Typically users will want to modify the defaults if model fitting fails to converge, or if the warnings are generated which suggest a
loss of numerical stability during fitting.
gam.control(irls.reg=0.0,epsilon = 1e-04, maxit = 20,globit = 20,
mgcv.tol=1e-6,mgcv.half=15,nb.theta.mult=10000, trace = FALSE,
fit.method="magic",perf.iter=TRUE,rank.tol=.Machine$double.eps^0.5)
irls.reg |
For most models this should be 0. The iteratively re-weighted least squares method
by which GAMs are fitted can fail to converge in some circumstances. For example data with many zeroes can cause
problems in a model with a log link, because a mean of zero corresponds to an infinite range of linear predictor
values. Such convergence problems are caused by a fundamental lack of identifiability, but do not show up as
lack of identifiability in the penalized linear model problems that have to be solved at each stage of iteration.
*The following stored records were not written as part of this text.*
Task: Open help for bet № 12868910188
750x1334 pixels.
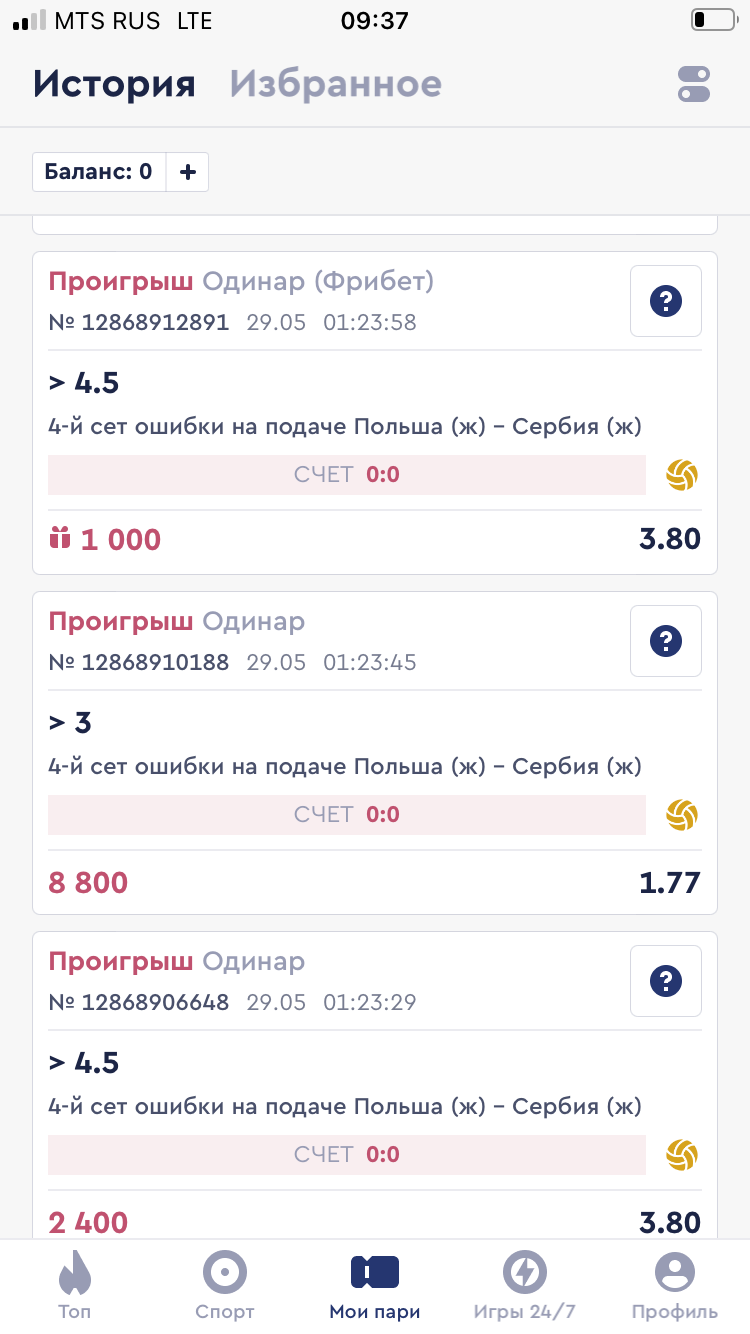Action: tap(665, 640)
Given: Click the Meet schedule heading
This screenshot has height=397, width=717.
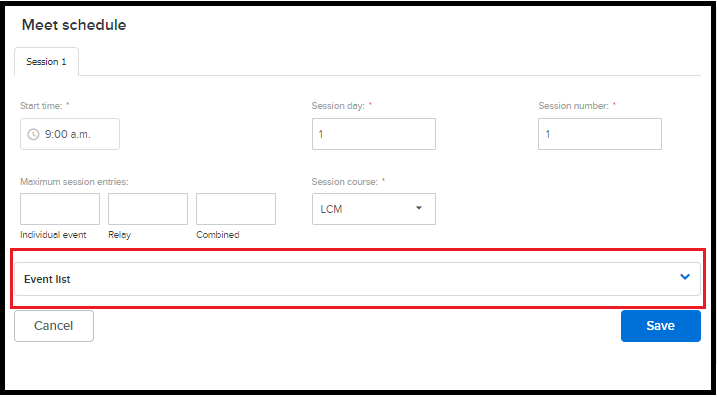Looking at the screenshot, I should click(74, 25).
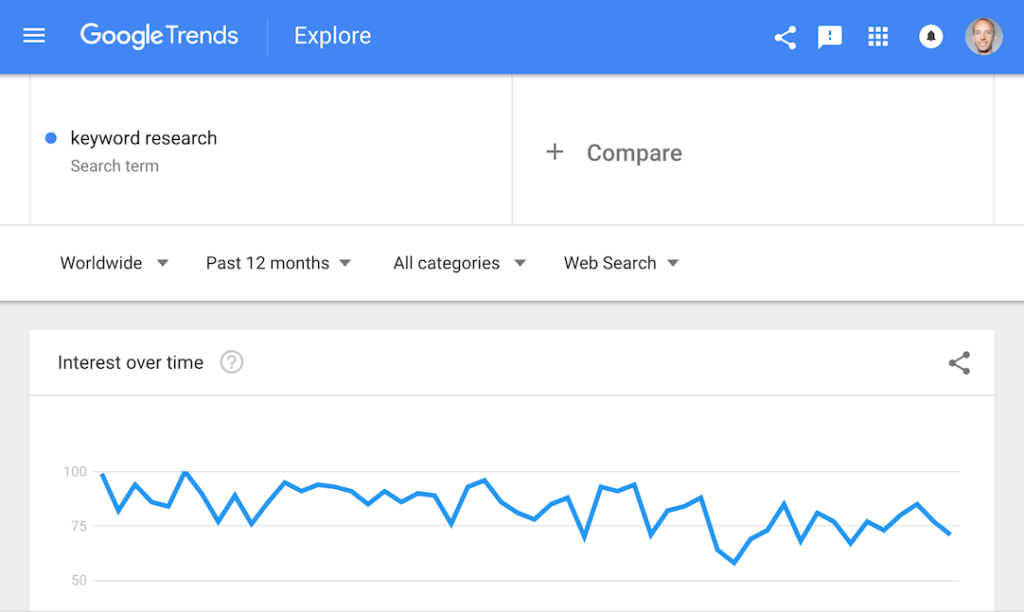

In such circumstances it is possible to apply a ridge regression penalty to the model to impose identifiability, and
irls.reg is the size of the penalty. The penalty can only be used if fit.method=="magic".
|
epsilon |
This is used for judging conversion of the GLM IRLS loop in gam.fit. |
maxit |
Maximum number of IRLS iterations to perform using cautious GCV/UBRE optimization, after globit
IRLS iterations with normal GCV optimization have been performed. Note that fit method "magic" makes no distinction
between cautious and global optimization. |
globit |
Maximum number of IRLS iterations to perform with normal GCV/UBRE optimization. If convergence is not achieved after these
iterations then a further maxit iterations will be performed using cautious GCV/UBRE optimization. |
mgcv.tol |
The convergence tolerance parameter to use in GCV/UBRE optimization. |
mgcv.half |
If a step of the GCV/UBRE optimization method leads to a worse GCV/UBRE score, then the step length is halved. This is the number of halvings to try before giving up. |
nb.theta.mult |
Controls the limits on theta when negative binomial parameter is to be estimated. Maximum theta is set to
the initial value multiplied by nb.theta.mult, while the minimum value is set to the initial value divided by
nb.theta.mult. |
trace |
Set this to TRUE to turn on diagnostic output. |
fit.method |
set to "mgcv" to use the method described in Wood (2000). Set to "magic" to use a
newer numerically more stable method, which allows regularization and mixtures of fixed and estimated smoothing parameters.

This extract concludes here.